A very low intake of breath came from the other side of the wall.
"Ask for names if you survive to get out."
"...The last person Alaric sent here," his voice grew hoarser, like every syllable was caught on blood, "didn't last three days."
I said nothing.
He didn't continue either.
I lowered my head, staring at my trembling hands. My fingertips were already worn raw, blood and grime packed under my nails. I slowly twisted my right hand, forcing myself to scrape at the stone cracks in the wall corner with my index fingernail.
The first scrape split my nail.
The second drove stone dust into the wound, making me gasp sharply as my spine went rigid.
I didn't stop.
Once. Again. Once more.
Lime mixed with blood in clumps. Finally, I managed to scratch crooked letters into the bottom corner of the wall.
Day 1.
The first day.
I stared hard at those words, the suffocating, choking pain in my chest suddenly plummeting down, settling into a solid block of ice.
Good.
Then I'd remember.
Remember this was the first day. Remember this wall. Remember the wolfsbane poison. Remember the warden's face. Remember that when Father sold me, he didn't even blink.

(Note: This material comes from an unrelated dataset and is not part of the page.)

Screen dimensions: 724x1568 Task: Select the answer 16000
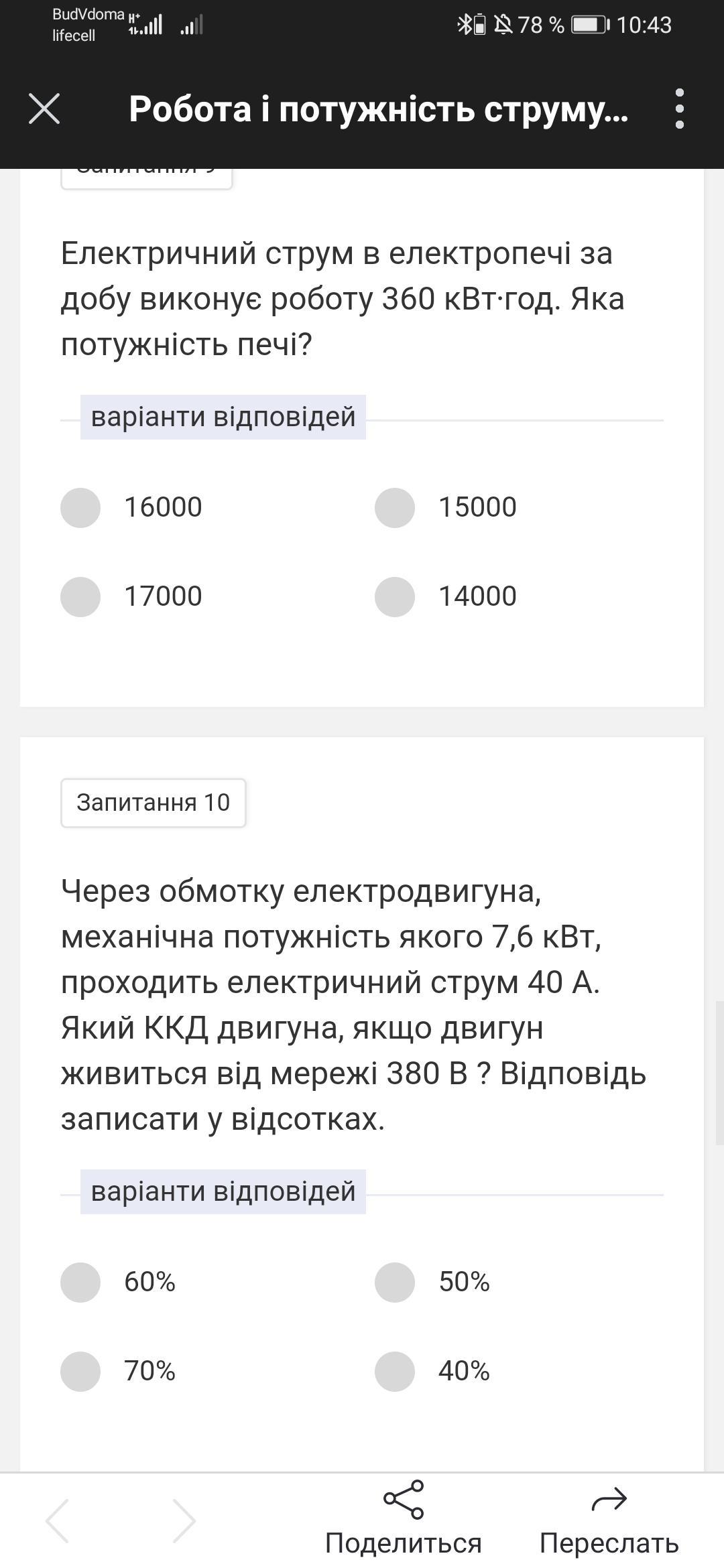pyautogui.click(x=80, y=508)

Outside the iron door, a piercing scream suddenly exploded.
Not one person. Several.
I jerked my head up, heart clenching violently.
The next second, the thunderous sound of heavy objects smashing walls roared through the corridor—metallic collisions, beast-like roars, and the tooth-aching crack of breaking bones all poured in at once. The entire dungeon felt like it had been struck by some massive creature, the ceiling shuddering as dust showered down into the mix of blood, mold, and medicine, choking and oppressive.
"Enemy attack! Enem—"
The shriek was cut off halfway, as if someone had crushed the throat.
The next second, thick, metallic blood scent rushed in—fierce, scalding, instantly overwhelming all the dungeon's rotting odors.
The person on the other side of the wall—his breathing scattered.
"Wolves."
This wasn't the kind of disturbance Ironfang wolves would make.
Those sounds were lower, deeper, more coordinated, making bones go numb—like an entire dark forest diving underground, carrying the viciousness to tear everything apart. Boots crushed through the corridor, step by step drawing closer, mixed with the low growls beasts held tight in their throats, chilling the spine.
My heart hammered frantically against my ribs, so fast it felt ready to burst through flesh.
Outside the door, guards were already cursing in panic: "Stop them! Go! Quick—"
BANG!
Like a giant axe cleaving through iron.
The thick iron door before me shuddered violently, the lock splitting open.
The second blow was fiercer.
The entire door was smashed inward, iron fragments exploding past my face, instantly cutting a burning gash.
Light suddenly stabbed through the cracks.
Too bright—blindingly white.
I squinted, seeing only a tall shadow standing outside the door, behind it flowing blood, scattered corpses, an entire corridor torn into hell.
Not Ironfang wolves.
When the third strike fell, the iron door exploded completely.